LAS PROMESAS DE DIOS para una generación poderosa están fundadas en el temor a Dios y su deleite en guardar sus mandamientos, porque eso es el todo del hombre. La generación que ha escuchado la voz de Dios y ha obedecido, es la generación bienaventurada, porque Dios la convierte en poderosa. Su corazón está firme, confiando en Dios y su justicia permanece para siempre.

Corresponde a esta generación bienaventurada mantener la integridad, la pureza, la bondad y la honestidad, virtudes que están casi al borde de la extinción en esta época. La Palabra de Dios aconseja:

Mañana, cuando te pregunte tu hijo: «¿Qué significan los testimonios, estatutos y decretos que Jehová nuestro Dios os mandó?», dirás a tu hijo: «Nosotros éramos siervos del faraón en Egipto, y Jehová nos sacó de Egipto con mano poderosa [...]. Jehová nos mandó que cumplamos todos estos estatutos, y que temamos a Jehová, nuestro Dios, para que nos vaya bien todos los días y para que nos conserve la vida, como hasta hoy» (Deuteronomio 6: 20 - 24).

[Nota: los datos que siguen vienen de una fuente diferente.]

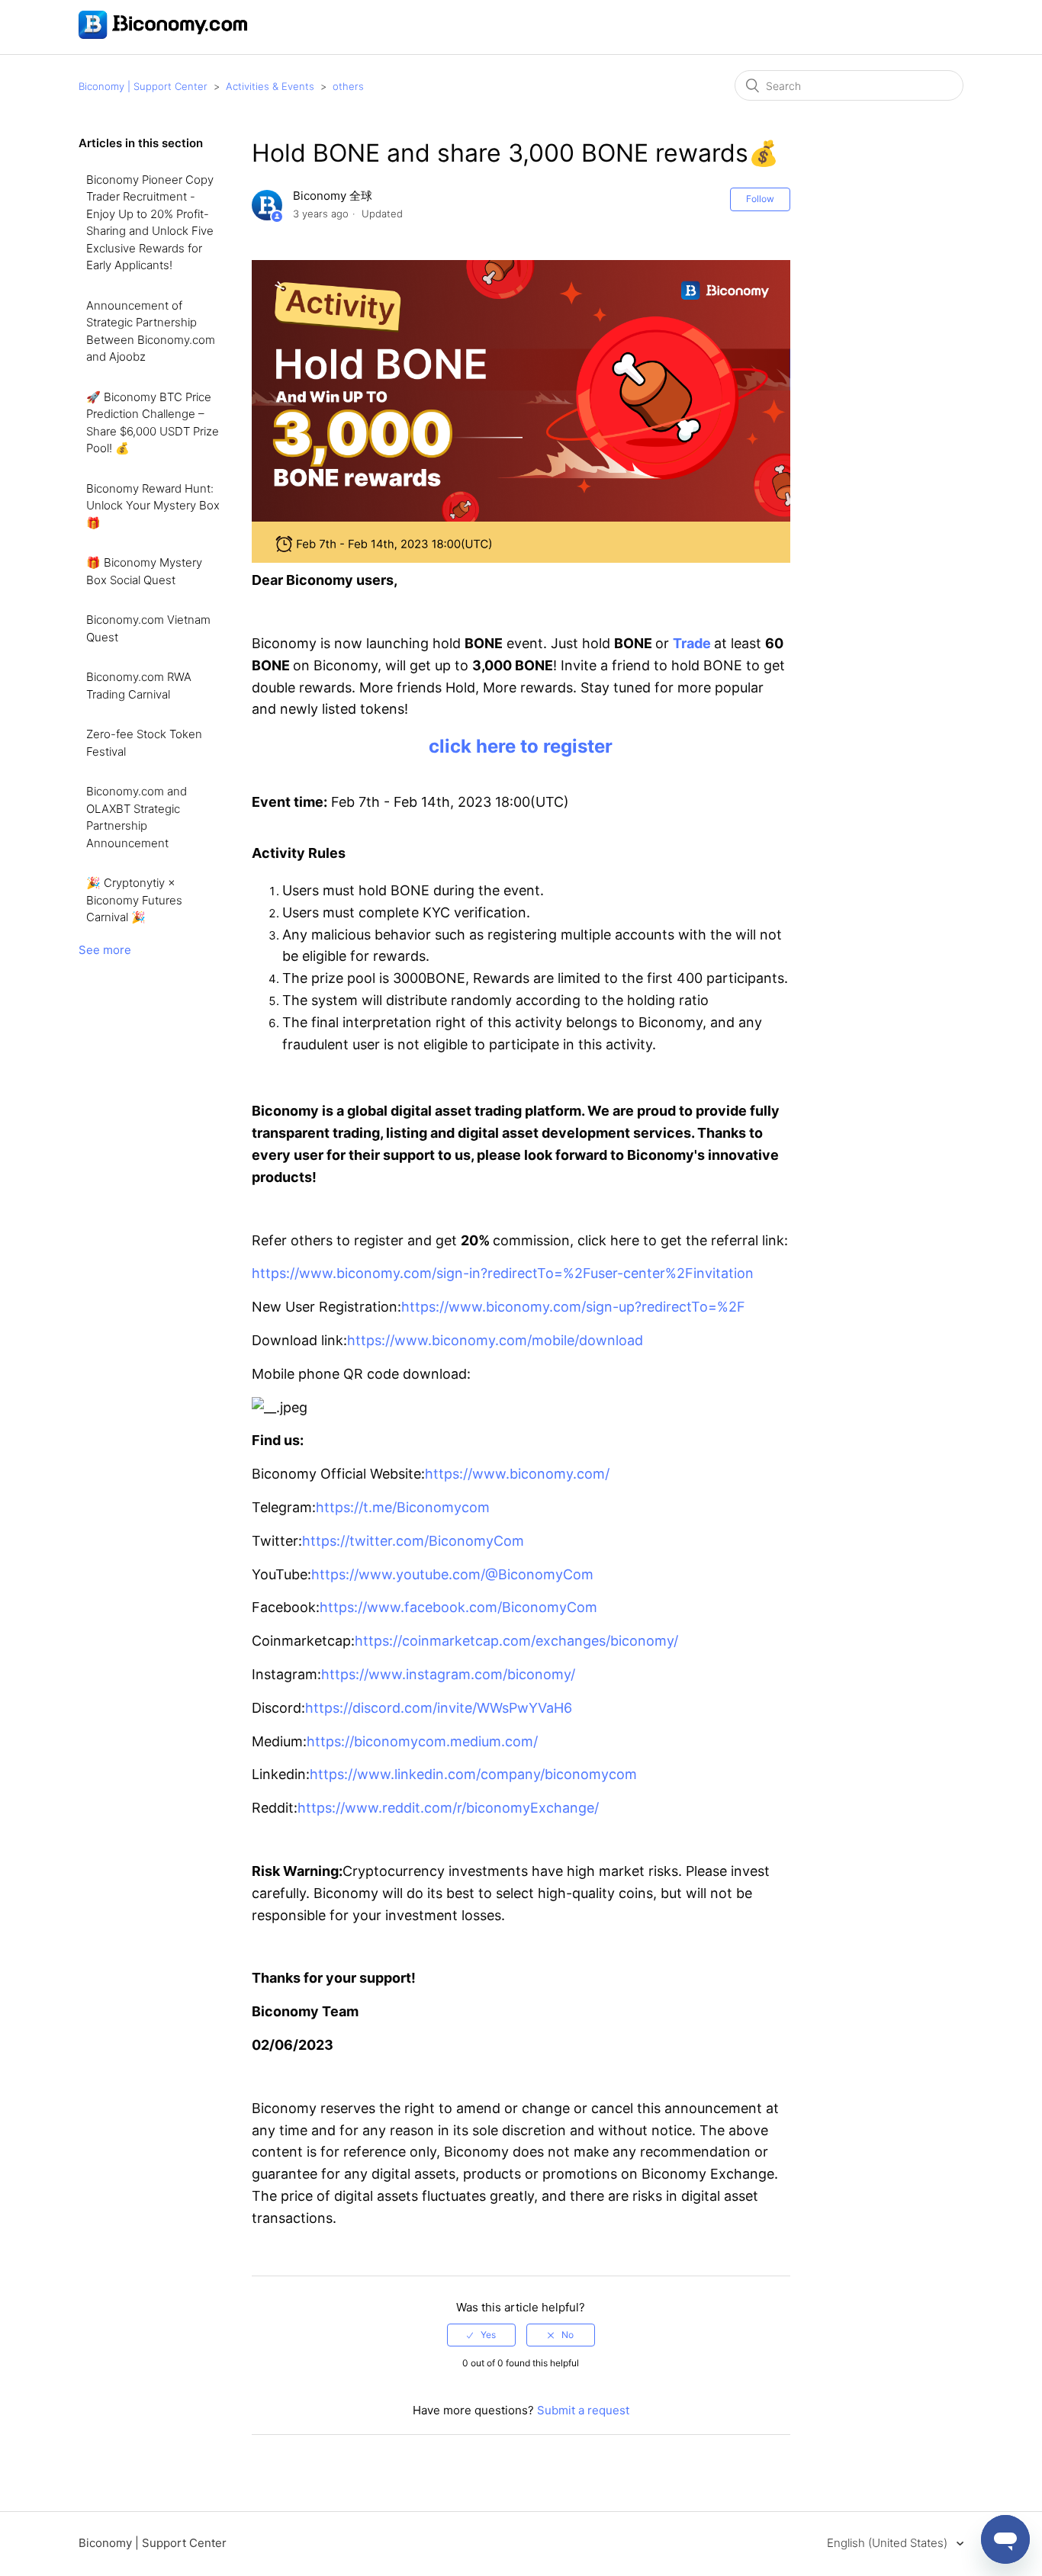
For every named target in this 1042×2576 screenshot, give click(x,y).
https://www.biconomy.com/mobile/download (495, 1340)
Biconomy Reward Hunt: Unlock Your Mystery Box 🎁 (153, 505)
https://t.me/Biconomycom (403, 1507)
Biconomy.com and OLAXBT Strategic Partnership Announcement (136, 817)
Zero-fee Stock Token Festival (144, 743)
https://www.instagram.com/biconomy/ (448, 1674)
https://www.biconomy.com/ (517, 1474)
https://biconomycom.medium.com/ (422, 1741)
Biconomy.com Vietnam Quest (148, 628)
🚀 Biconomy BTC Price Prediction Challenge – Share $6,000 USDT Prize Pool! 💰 (152, 423)
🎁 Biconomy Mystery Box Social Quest (144, 571)
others (348, 86)
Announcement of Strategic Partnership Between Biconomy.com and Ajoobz (150, 331)
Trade (693, 643)
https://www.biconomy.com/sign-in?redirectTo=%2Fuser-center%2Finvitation (503, 1273)
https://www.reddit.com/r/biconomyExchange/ (448, 1808)
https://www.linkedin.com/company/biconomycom (473, 1774)
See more (105, 950)
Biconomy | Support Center (143, 86)
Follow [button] (760, 198)
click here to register (521, 746)
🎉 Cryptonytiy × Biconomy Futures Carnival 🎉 (134, 899)
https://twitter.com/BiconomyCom (413, 1541)
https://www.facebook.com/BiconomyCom (458, 1607)
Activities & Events (270, 86)
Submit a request (583, 2410)
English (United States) (888, 2543)
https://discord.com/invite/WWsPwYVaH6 (438, 1708)
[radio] (481, 2335)
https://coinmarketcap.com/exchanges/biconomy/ (516, 1641)
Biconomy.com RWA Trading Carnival (138, 686)
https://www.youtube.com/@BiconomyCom (452, 1574)
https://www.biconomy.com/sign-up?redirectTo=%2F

Max Jukes, quien no creía en el cristianismo, se casó con una joven tan anticristiana como él. Un minucioso estudio de sus 1026 descendientes, arrojó que 300 de ellos murieron muy jóvenes, 100 terminaron en alguna prisión por diversos delitos, 109 se entregaron a la sensualidad y 102 cayeron en el alcoholismo. Toda la familia le costó a Estados Unidos 1 100 000 dólares.

Sin embargo, Jonathan Edwards era un buen cristiano, consagrado a Dios. Cuando llegó el momento de elegir a la compañera de su vida, buscó a una joven igualmente cristiana. De su unión matrimonial hubo 729 descendientes hasta el día en que se hizo este estudio. De ellos, 300 fueron predicadores del evangelio, 65 fueron maestros de escuelas públicas, 13 fueron rectores de universidades, 6 llegaron a ser escritores de importantes libros, 3 fueron parlamentarios, y 1 fue vicepresidente de la república. Esa descendencia familiar no le costó ni un solo dólar al gobierno norteamericano. Más bien, fueron de gran beneficio a su nación y al mundo.

¡Qué gran diferencia entre el que teme a Dios y el que no le teme, entre el que ama y obedece a su Hacedor y el que se rebela contra él! Oremos para que esta generación bienaventurada sea capaz de mostrar una conducta aprobada por el cielo, una generación que viva a la altura de su fe.